Because Morandi was first of all an interpreter, someone who, to go well, had other people’s songs sewn onto him, more often he had to take them himself, always outside the creative process. So what? And so it is a talent that is difficult to measure and legitimize: all the greats have had something with which to distinguish themselves in the imagination, but not him; ok, the clean voice, but in short, she never had, or looked for, Mina’s aura, in fact she has more or less always made the same songs. How did he manage to resist all these years?
A piece of Italian history
Yes, because, precisely, Morandi there is always been. With Banana and raspberry here we are in 1992, Open all doors – composed by Jovanotti, platinum record, third place at the trappers’ Sanremo – is actually from 2022. In the midst of Ariston, again, as competitor and host, the endless TV programmes, the tours in theaters and sports halls, even the social media usage a decade ahead of today’s ubiquitous and revered masters. His career also includes the eighty years of our country, its transformations of customs, but also its constant resemblance to itself. And inside, of course, Morandi: never a word out of place, never one over the top, never a moment in which one thought it was better of someone else in something, if not in remainwhile around them they disappear or grow old.

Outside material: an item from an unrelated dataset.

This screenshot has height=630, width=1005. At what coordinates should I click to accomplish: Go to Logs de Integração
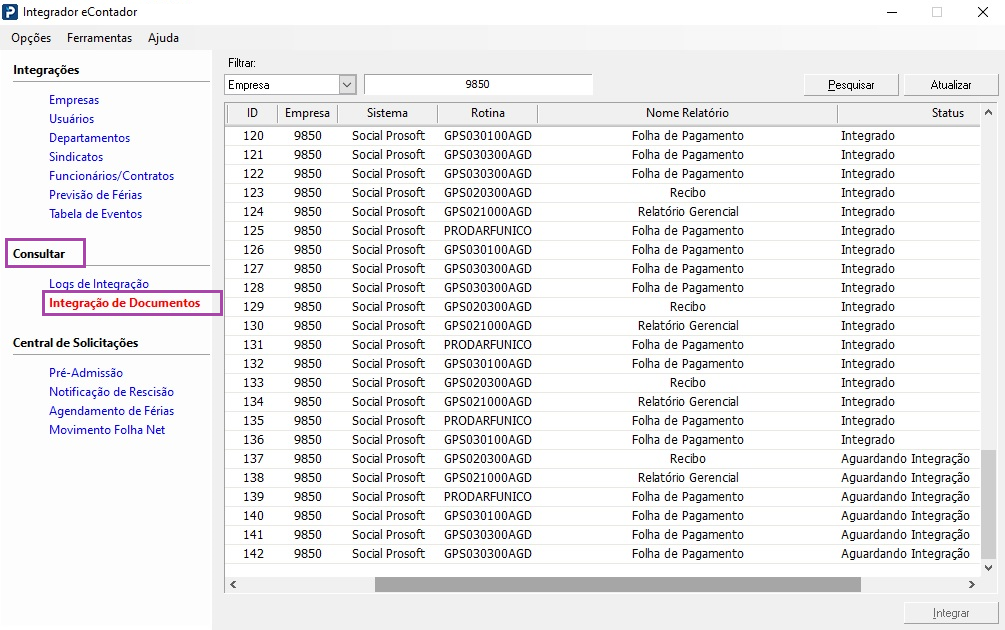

The eternal boy, yes: but you never say how many obstacles that smile had to overcome, to still be here; how much, above all, his approach to the profession is indebted to the working-class, humble, Emilian attitude that his parents passed on to him. The key was this. And the simplicity: take a song easysing it Well. You said nothing. Because in the end Morandi, the one that no one can speak badly of, is like bread and salami: the easiest recipe in the world, which can be complicated in a hundred ways, the enemy of intellectuals, but national-popular and which never goes out of fashion. Of course, he deserves the credit for having used quality ingredients.